• **EXERCISE**
Could you set down each of the records below, word for word and in the same order?

• **SOURCE RECORDS**
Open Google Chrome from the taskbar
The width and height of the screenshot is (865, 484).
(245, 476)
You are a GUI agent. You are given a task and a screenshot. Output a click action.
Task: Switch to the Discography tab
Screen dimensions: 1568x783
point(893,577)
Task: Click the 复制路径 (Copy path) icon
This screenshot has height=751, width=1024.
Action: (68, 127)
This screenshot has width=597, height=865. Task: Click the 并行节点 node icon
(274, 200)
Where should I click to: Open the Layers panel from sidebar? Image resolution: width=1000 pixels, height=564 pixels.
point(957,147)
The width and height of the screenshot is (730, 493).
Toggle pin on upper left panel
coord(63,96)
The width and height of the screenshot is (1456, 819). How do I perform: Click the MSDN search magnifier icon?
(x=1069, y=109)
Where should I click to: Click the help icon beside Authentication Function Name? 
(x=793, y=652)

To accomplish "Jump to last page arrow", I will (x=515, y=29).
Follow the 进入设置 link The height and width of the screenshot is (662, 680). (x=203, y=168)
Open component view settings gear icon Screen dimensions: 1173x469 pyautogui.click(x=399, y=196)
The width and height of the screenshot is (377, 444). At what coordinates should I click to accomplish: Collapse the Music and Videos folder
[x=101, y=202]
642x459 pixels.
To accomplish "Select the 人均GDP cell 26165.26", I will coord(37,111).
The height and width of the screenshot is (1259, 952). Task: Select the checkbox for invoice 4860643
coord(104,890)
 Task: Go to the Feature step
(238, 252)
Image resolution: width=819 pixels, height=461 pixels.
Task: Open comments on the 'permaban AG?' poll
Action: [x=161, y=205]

• **FINISHED ANSWER**
Open Google Chrome from the taskbar
The width and height of the screenshot is (865, 484).
(245, 476)
You are a GUI agent. You are given a task and a screenshot. Output a click action.
Task: Switch to the Discography tab
Screen dimensions: 1568x783
point(893,577)
Task: Click the 复制路径 (Copy path) icon
This screenshot has height=751, width=1024.
Action: (68, 127)
This screenshot has width=597, height=865. Task: Click the 并行节点 node icon
(274, 200)
Where should I click to: Open the Layers panel from sidebar? Image resolution: width=1000 pixels, height=564 pixels.
point(957,147)
The width and height of the screenshot is (730, 493).
Toggle pin on upper left panel
coord(63,96)
The width and height of the screenshot is (1456, 819). How do I perform: Click the MSDN search magnifier icon?
(x=1069, y=109)
Where should I click to: Click the help icon beside Authentication Function Name? 
(x=793, y=652)

To accomplish "Jump to last page arrow", I will (x=515, y=29).
Follow the 进入设置 link The height and width of the screenshot is (662, 680). (x=203, y=168)
Open component view settings gear icon Screen dimensions: 1173x469 pyautogui.click(x=399, y=196)
The width and height of the screenshot is (377, 444). At what coordinates should I click to accomplish: Collapse the Music and Videos folder
[x=101, y=202]
642x459 pixels.
To accomplish "Select the 人均GDP cell 26165.26", I will coord(37,111).
The height and width of the screenshot is (1259, 952). Task: Select the checkbox for invoice 4860643
coord(104,890)
 Task: Go to the Feature step
(238, 252)
Image resolution: width=819 pixels, height=461 pixels.
Task: Open comments on the 'permaban AG?' poll
Action: [x=161, y=205]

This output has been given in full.